> _What to do_: Search the entries for the word "size". Copy every line that holds it.
--*--
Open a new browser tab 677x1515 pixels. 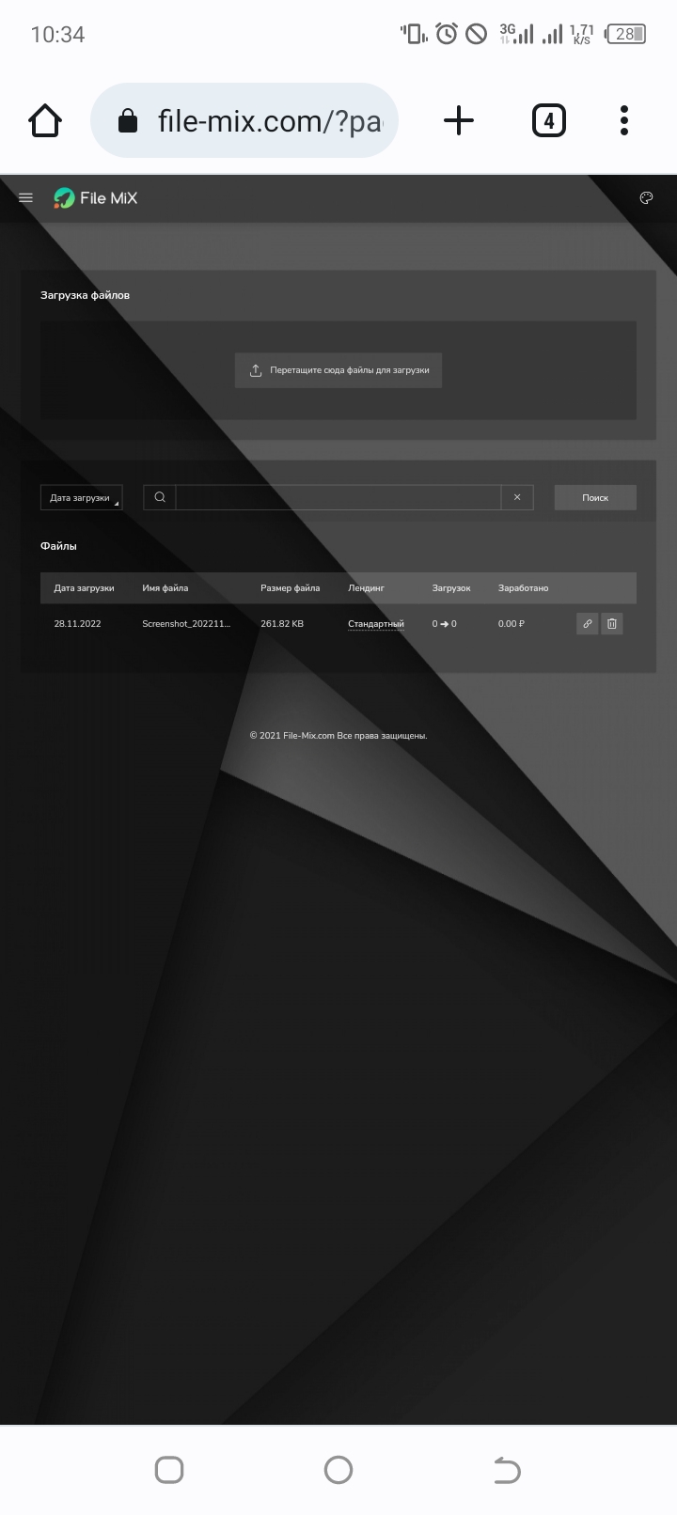click(x=458, y=120)
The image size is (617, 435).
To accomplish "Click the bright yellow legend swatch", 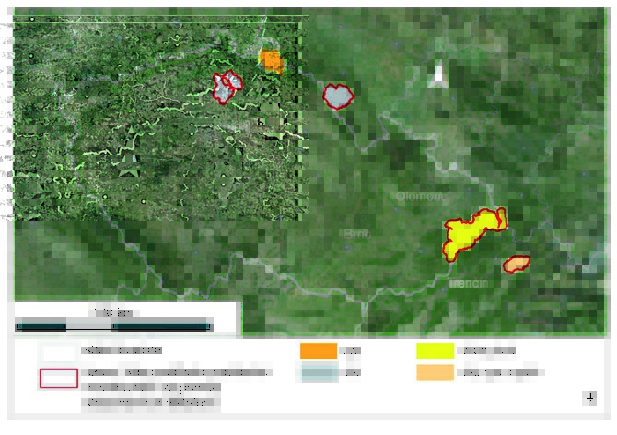I will pyautogui.click(x=435, y=350).
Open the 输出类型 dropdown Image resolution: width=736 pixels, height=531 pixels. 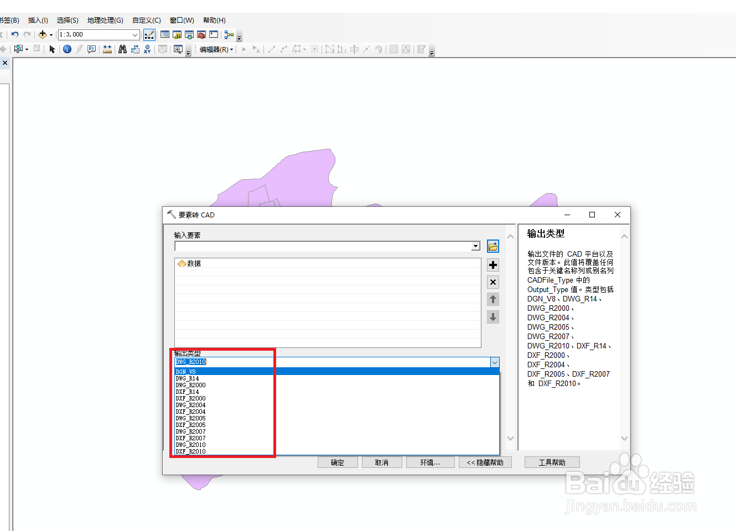tap(495, 362)
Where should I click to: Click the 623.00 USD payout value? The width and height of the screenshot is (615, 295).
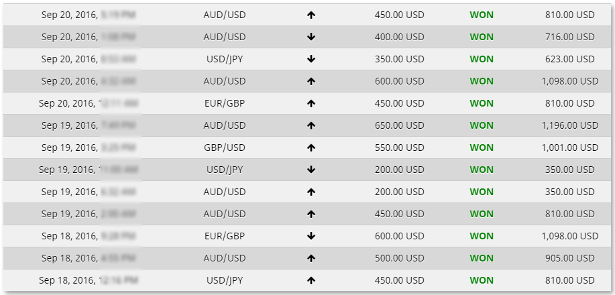point(570,59)
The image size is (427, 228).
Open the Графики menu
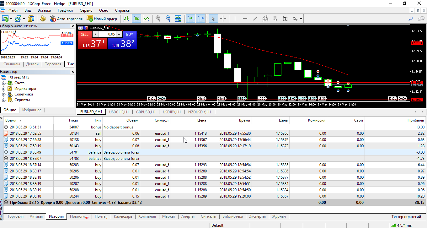(65, 10)
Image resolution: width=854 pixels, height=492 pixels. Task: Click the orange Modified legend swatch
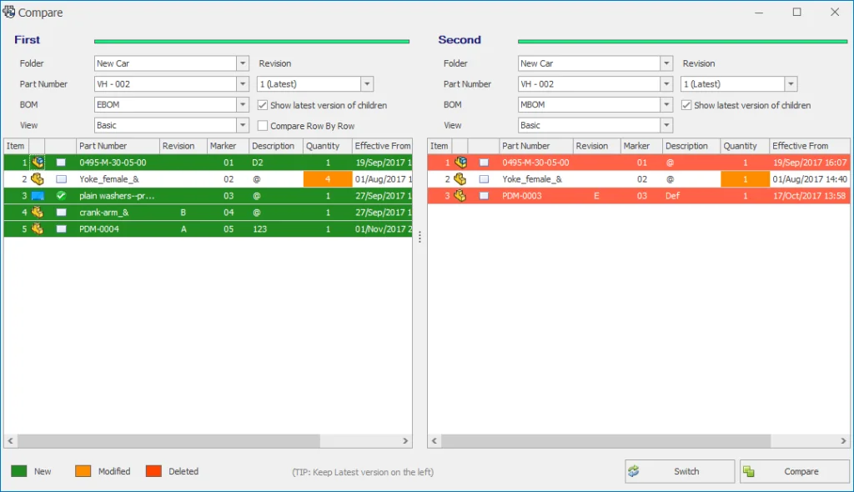coord(83,471)

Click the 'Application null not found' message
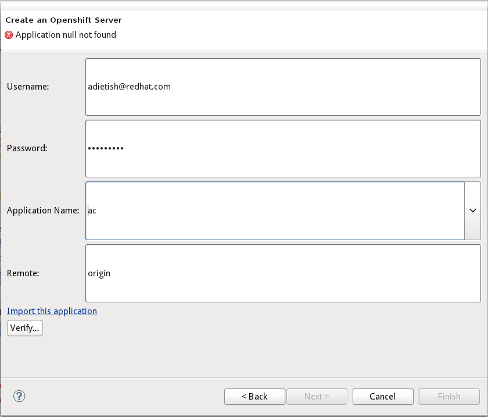click(66, 35)
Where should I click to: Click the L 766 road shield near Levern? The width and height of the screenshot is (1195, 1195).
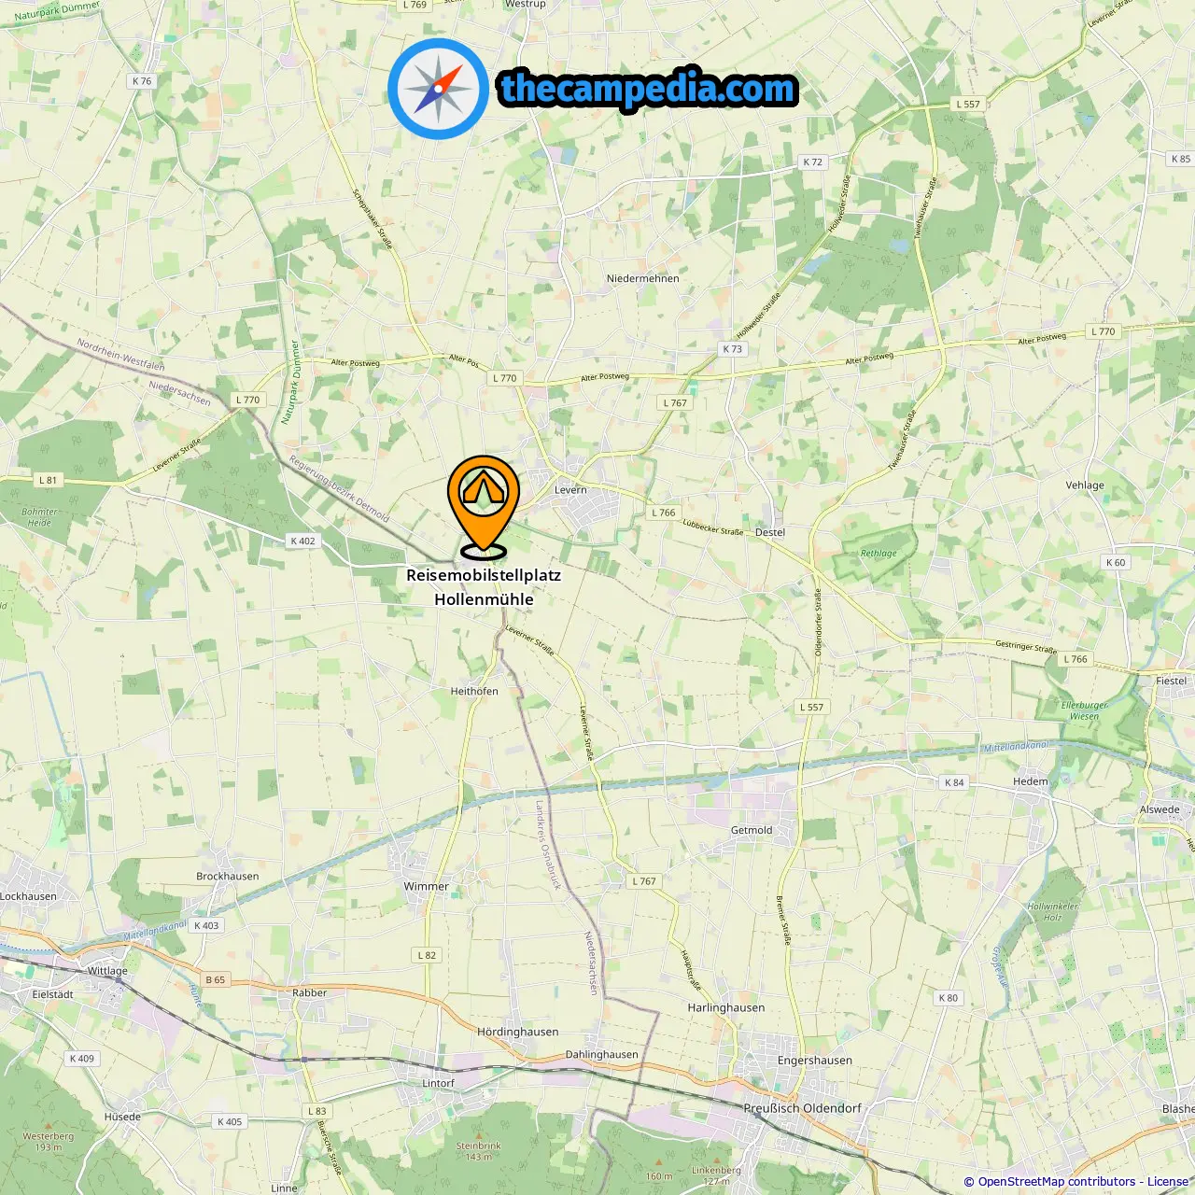[663, 513]
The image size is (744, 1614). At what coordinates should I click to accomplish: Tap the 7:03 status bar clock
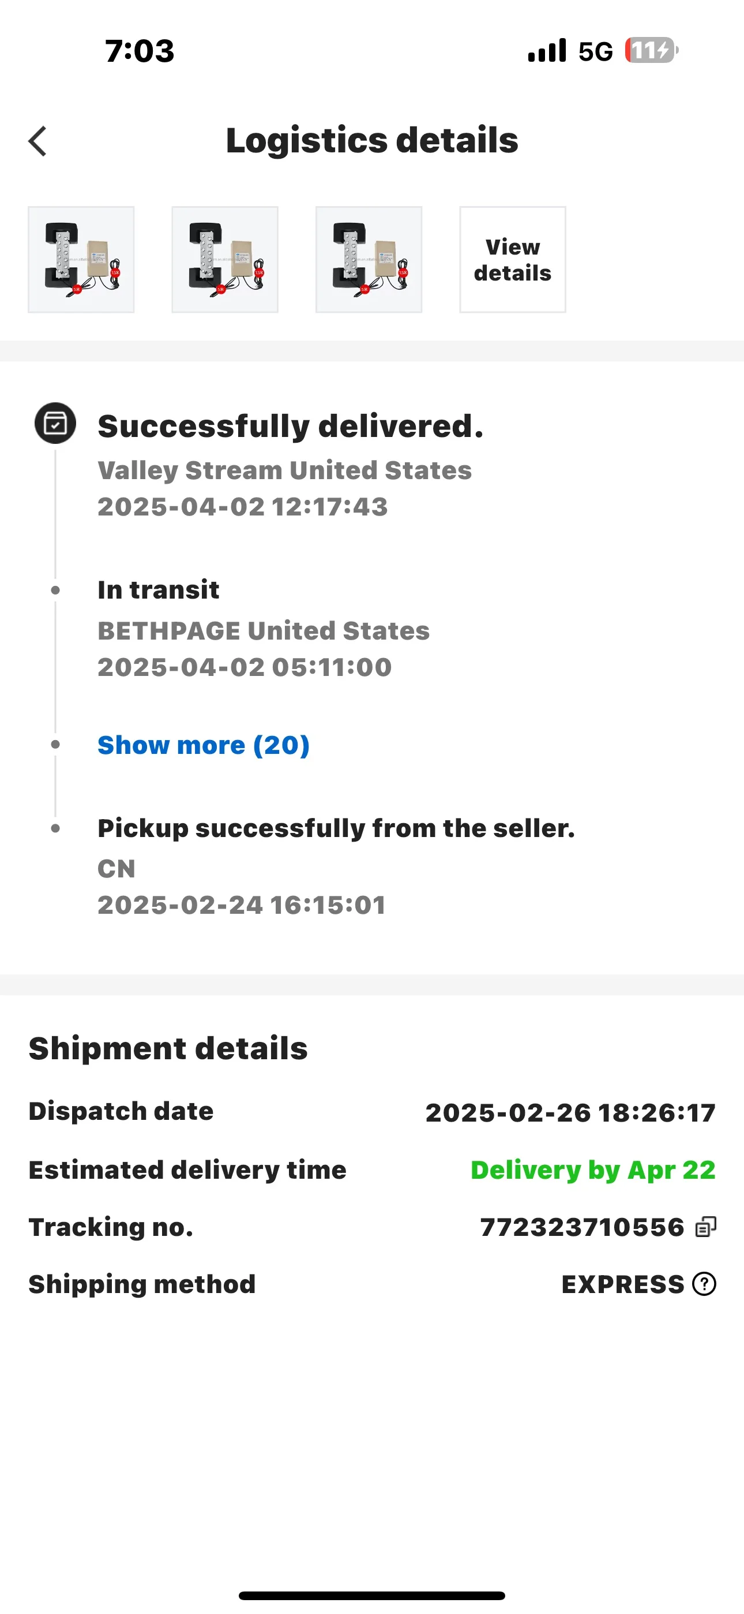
--*--
> _Result below_:
The image size is (617, 435).
The image size is (427, 228).
The image size is (744, 1614). At what coordinates should I click to accomplish: Tap the 7:03 status bar clock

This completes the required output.